(Collected data)
*** Begin section ***

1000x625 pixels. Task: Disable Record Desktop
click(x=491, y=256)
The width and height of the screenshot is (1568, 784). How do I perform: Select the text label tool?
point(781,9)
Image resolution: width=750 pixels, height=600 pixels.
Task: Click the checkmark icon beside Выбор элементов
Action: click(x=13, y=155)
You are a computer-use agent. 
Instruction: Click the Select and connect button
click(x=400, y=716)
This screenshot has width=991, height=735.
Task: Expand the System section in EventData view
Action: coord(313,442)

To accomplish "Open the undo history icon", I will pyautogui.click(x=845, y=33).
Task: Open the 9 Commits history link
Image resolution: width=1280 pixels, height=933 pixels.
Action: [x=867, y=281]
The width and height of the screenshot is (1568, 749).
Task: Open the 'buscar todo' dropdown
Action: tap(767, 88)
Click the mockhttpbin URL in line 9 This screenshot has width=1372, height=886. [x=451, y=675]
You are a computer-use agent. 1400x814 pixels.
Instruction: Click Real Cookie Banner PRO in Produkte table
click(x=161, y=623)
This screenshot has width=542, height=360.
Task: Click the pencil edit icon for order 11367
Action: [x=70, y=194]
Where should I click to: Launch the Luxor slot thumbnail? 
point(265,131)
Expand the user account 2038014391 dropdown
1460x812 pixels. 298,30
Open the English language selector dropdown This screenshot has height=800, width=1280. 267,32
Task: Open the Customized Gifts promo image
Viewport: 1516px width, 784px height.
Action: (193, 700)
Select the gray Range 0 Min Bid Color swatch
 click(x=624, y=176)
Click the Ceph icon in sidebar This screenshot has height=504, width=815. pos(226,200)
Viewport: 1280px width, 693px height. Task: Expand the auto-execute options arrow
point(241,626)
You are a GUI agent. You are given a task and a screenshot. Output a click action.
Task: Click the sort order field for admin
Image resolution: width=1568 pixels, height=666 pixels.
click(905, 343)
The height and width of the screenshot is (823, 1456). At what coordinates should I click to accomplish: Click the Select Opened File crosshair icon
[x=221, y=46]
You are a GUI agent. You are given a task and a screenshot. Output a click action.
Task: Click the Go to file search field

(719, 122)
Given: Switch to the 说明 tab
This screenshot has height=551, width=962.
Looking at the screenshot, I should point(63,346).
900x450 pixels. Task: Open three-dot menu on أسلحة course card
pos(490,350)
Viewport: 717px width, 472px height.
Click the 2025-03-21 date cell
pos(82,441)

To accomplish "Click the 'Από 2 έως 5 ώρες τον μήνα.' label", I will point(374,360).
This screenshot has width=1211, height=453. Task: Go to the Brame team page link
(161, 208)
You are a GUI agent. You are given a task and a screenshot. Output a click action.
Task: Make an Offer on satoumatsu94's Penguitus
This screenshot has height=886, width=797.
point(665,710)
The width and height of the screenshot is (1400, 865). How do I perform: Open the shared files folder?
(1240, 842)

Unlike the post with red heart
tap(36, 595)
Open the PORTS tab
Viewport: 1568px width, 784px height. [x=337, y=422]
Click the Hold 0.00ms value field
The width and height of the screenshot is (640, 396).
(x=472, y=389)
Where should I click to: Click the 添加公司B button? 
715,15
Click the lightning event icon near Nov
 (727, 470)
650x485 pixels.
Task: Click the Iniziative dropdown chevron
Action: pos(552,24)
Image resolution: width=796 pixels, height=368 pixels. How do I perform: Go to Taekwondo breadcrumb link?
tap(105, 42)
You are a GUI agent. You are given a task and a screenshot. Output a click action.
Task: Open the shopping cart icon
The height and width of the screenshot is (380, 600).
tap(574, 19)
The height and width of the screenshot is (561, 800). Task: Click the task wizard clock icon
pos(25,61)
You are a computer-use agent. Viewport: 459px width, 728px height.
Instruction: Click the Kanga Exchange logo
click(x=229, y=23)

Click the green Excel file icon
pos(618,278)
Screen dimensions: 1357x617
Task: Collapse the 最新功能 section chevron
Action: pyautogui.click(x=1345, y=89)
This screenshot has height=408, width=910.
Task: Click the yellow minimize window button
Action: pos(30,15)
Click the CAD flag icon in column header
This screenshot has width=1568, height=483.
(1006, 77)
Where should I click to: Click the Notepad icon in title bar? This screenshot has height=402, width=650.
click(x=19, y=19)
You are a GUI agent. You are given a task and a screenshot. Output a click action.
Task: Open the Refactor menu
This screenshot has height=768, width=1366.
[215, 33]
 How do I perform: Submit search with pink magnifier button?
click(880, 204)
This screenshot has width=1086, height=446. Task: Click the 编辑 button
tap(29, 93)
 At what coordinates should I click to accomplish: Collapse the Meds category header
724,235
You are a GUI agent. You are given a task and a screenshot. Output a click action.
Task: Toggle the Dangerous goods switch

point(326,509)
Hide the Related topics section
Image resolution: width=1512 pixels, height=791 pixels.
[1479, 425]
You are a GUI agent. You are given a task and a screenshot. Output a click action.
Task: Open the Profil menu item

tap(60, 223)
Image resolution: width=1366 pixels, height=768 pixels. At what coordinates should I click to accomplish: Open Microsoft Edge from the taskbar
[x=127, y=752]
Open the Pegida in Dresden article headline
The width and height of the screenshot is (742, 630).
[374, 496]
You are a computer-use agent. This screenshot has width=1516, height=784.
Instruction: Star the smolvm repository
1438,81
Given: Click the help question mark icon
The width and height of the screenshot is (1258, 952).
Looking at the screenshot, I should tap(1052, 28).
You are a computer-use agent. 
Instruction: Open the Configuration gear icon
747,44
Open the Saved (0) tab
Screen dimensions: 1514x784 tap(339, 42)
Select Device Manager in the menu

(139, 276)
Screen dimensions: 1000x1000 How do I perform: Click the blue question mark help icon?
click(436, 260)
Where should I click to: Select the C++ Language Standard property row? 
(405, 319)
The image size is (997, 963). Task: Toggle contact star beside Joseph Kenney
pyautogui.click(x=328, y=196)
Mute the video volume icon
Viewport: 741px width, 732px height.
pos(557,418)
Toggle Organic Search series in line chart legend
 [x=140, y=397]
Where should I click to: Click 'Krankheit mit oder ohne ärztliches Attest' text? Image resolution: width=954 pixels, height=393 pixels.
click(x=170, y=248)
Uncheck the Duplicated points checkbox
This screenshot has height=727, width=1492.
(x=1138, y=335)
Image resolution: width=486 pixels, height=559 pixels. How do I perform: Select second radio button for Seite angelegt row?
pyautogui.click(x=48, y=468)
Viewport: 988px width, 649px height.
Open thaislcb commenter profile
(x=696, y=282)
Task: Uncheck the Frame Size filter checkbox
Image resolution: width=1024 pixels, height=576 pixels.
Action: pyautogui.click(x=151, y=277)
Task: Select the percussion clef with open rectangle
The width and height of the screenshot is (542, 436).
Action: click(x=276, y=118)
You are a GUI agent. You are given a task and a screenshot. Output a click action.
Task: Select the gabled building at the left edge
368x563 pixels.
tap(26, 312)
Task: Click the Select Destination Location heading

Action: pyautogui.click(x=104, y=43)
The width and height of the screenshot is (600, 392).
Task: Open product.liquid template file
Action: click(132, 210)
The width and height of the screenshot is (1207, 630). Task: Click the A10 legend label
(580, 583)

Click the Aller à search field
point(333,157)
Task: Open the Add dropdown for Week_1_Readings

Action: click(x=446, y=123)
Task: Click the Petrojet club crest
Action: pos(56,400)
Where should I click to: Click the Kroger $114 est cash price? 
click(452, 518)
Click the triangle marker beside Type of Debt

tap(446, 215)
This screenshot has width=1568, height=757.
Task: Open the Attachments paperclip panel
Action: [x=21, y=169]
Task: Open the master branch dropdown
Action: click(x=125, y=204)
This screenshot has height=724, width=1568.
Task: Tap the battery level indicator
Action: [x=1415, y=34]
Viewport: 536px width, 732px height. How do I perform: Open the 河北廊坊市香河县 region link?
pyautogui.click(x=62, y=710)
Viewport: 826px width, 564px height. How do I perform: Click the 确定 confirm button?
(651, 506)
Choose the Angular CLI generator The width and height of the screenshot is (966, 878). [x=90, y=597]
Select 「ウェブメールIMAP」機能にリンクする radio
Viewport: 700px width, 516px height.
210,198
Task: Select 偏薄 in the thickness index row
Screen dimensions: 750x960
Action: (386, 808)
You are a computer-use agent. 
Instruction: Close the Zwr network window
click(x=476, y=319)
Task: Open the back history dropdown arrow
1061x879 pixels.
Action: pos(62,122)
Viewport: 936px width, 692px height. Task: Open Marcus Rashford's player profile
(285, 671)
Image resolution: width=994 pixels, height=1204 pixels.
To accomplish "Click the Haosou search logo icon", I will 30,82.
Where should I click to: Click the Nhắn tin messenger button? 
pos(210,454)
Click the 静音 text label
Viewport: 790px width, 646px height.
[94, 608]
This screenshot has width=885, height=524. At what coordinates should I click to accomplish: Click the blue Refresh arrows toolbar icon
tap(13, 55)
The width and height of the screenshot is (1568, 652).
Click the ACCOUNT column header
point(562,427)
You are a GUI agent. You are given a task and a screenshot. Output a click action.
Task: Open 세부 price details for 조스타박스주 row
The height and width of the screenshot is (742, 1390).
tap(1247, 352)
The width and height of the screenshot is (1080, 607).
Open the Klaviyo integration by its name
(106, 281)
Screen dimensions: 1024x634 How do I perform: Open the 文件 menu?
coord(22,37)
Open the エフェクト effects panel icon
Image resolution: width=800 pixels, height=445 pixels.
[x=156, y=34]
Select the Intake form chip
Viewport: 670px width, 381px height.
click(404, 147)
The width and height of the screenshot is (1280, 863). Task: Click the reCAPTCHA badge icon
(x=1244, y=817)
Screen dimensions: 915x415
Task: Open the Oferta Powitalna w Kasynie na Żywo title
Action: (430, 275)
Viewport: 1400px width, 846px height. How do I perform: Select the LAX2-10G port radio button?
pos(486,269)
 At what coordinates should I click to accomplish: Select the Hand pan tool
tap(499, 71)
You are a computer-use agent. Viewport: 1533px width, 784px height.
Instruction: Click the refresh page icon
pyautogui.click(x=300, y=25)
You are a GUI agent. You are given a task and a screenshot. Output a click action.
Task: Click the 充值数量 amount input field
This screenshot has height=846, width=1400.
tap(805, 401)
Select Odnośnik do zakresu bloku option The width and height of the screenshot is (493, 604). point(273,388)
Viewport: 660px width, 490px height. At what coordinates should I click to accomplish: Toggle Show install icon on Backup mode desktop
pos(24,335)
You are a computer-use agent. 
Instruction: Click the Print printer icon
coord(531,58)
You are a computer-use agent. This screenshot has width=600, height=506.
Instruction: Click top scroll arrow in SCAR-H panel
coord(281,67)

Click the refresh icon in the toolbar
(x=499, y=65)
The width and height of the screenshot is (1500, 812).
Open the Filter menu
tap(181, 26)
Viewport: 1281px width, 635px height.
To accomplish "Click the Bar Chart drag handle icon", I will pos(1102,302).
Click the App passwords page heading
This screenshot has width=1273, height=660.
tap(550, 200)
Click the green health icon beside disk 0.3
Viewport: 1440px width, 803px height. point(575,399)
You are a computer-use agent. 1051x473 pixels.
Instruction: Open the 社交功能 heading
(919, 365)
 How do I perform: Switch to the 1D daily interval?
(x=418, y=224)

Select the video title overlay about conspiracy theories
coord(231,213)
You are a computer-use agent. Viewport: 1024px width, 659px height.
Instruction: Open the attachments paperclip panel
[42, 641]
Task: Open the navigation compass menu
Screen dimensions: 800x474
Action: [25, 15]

*** End section ***

Repeat word for word the lines above that run from the line containing "The width and height of the screenshot is (1080, 607)." through the line containing "Open the エフェクト effects panel icon", both ends included, and nothing else.

The width and height of the screenshot is (1080, 607).
Open the Klaviyo integration by its name
(106, 281)
Screen dimensions: 1024x634 How do I perform: Open the 文件 menu?
coord(22,37)
Open the エフェクト effects panel icon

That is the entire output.